## [Request]
Rewrite the records below as a JSON list of strings, one string for each line, leaving out any blank lines.

════════════════

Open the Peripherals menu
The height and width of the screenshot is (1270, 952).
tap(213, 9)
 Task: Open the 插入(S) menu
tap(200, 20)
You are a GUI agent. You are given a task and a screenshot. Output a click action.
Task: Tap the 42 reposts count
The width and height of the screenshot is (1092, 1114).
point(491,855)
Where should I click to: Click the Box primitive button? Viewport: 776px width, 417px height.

════════════════

## [Complete response]
[
  "Open the Peripherals menu",
  "The height and width of the screenshot is (1270, 952).",
  "tap(213, 9)",
  " Task: Open the 插入(S) menu",
  "tap(200, 20)",
  "You are a GUI agent. You are given a task and a screenshot. Output a click action.",
  "Task: Tap the 42 reposts count",
  "The width and height of the screenshot is (1092, 1114).",
  "point(491,855)",
  "Where should I click to: Click the Box primitive button? Viewport: 776px width, 417px height."
]